_Problem details_:
Leave the pictures out, and repeat exactly every line from the one with "Task: Click the" through the end of the data below.

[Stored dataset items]
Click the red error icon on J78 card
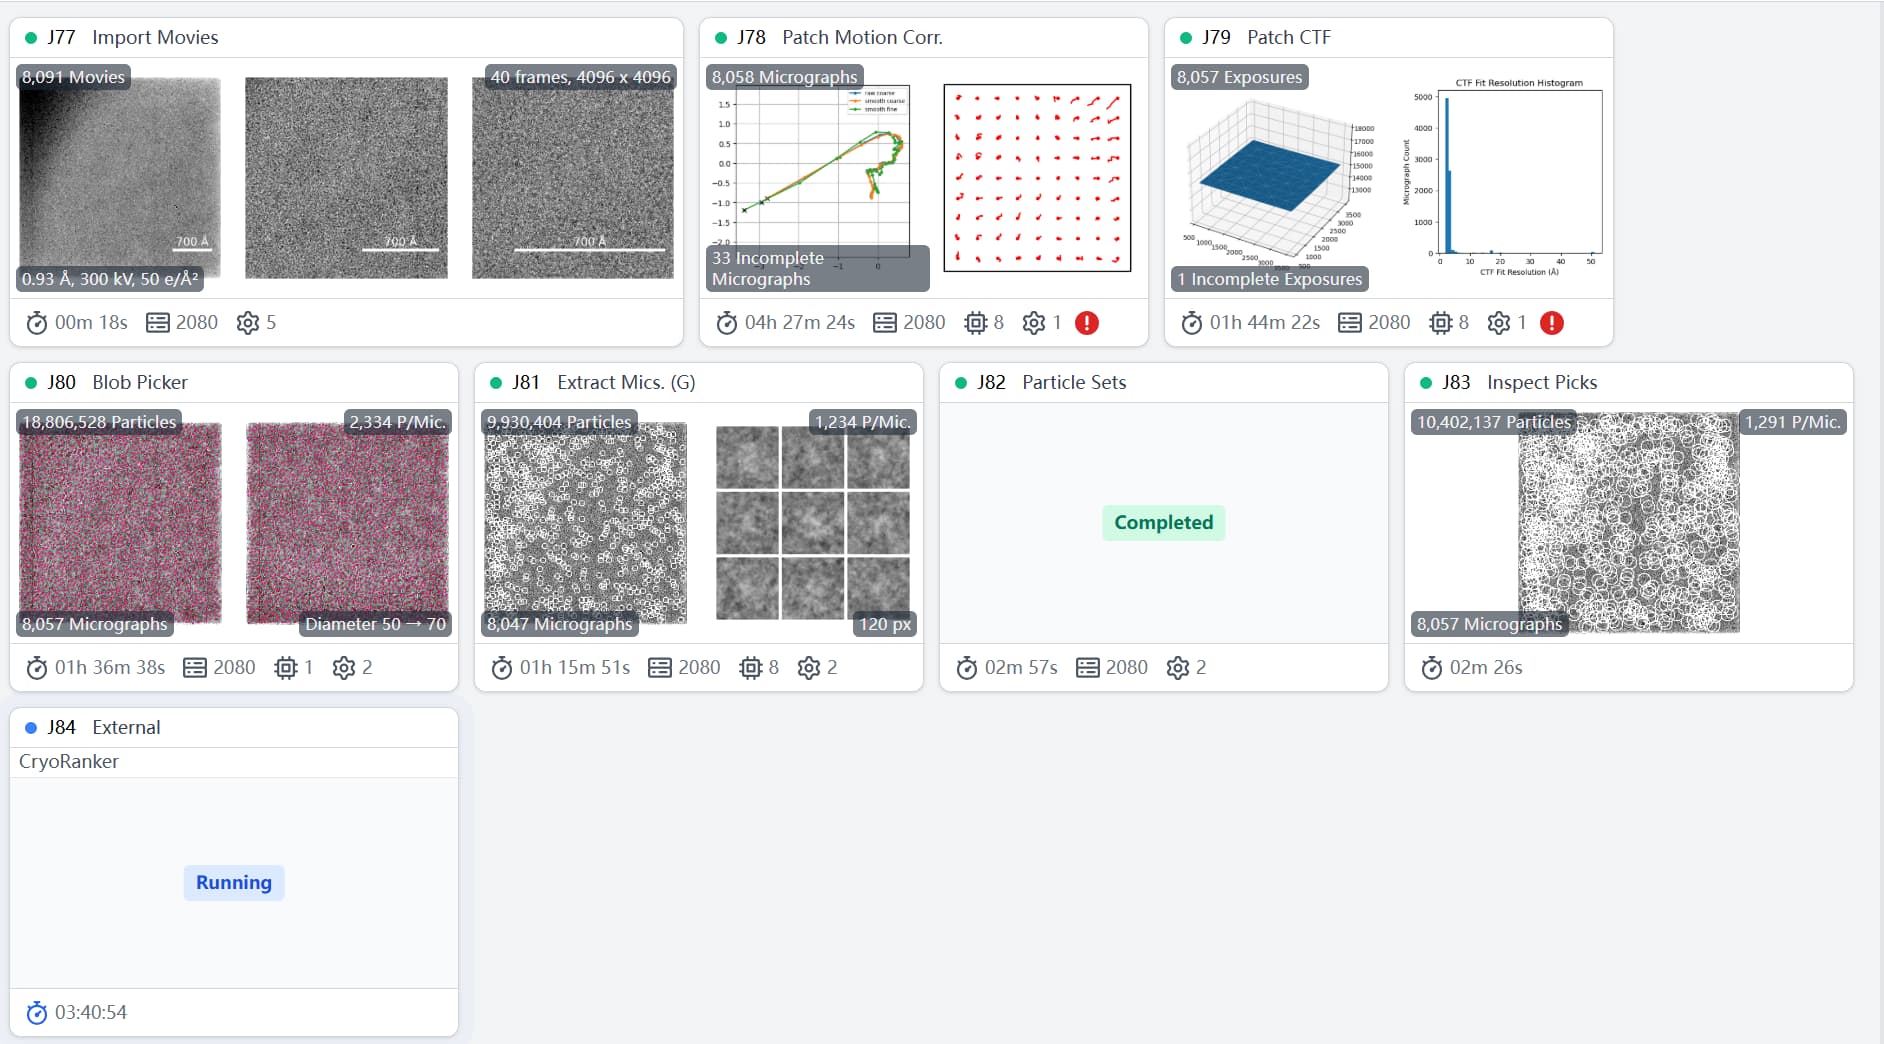 click(1086, 323)
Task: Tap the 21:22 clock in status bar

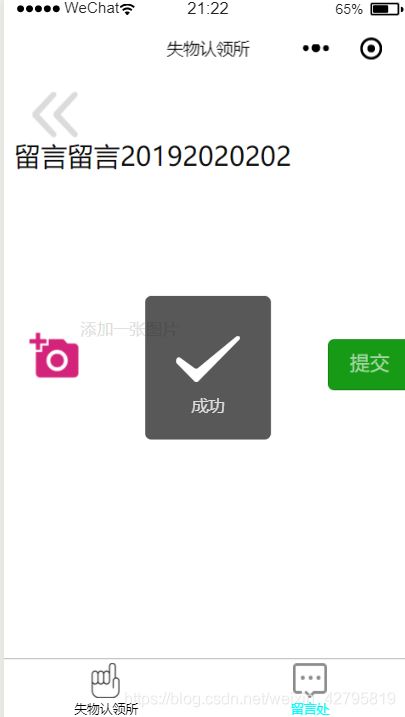Action: pyautogui.click(x=208, y=9)
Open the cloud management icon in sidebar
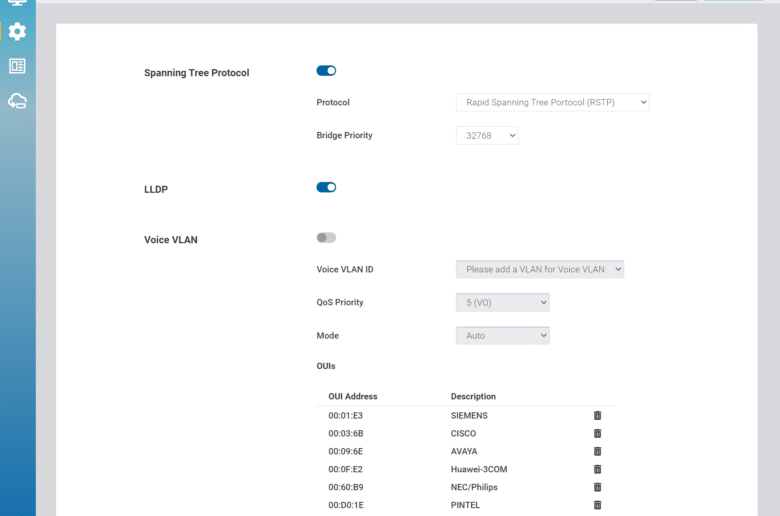The image size is (780, 516). pos(17,101)
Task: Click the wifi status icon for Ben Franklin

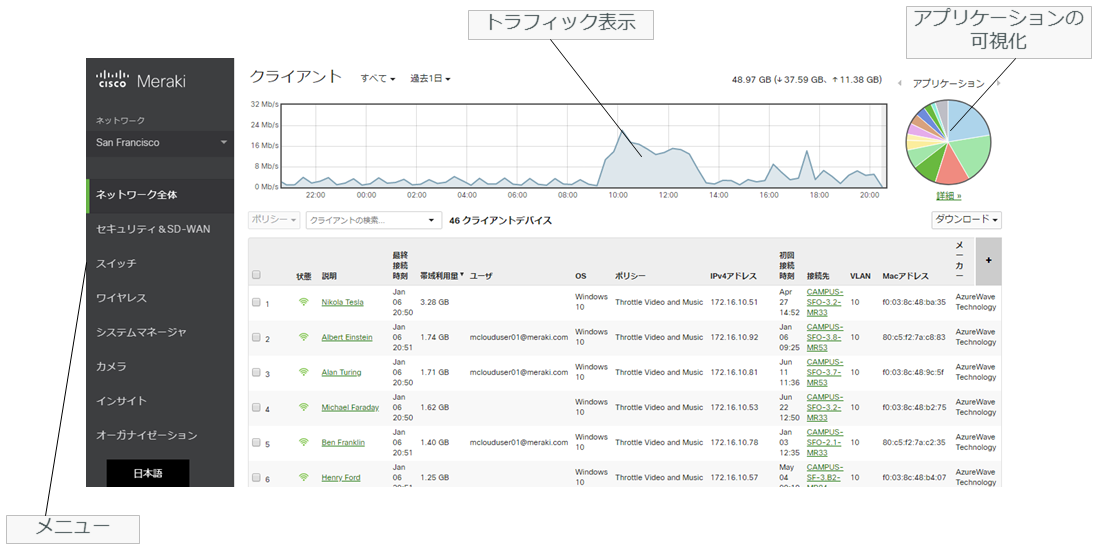Action: pyautogui.click(x=303, y=442)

_Finished task_:
Task: Click the wifi status icon for Ben Franklin

Action: pyautogui.click(x=303, y=442)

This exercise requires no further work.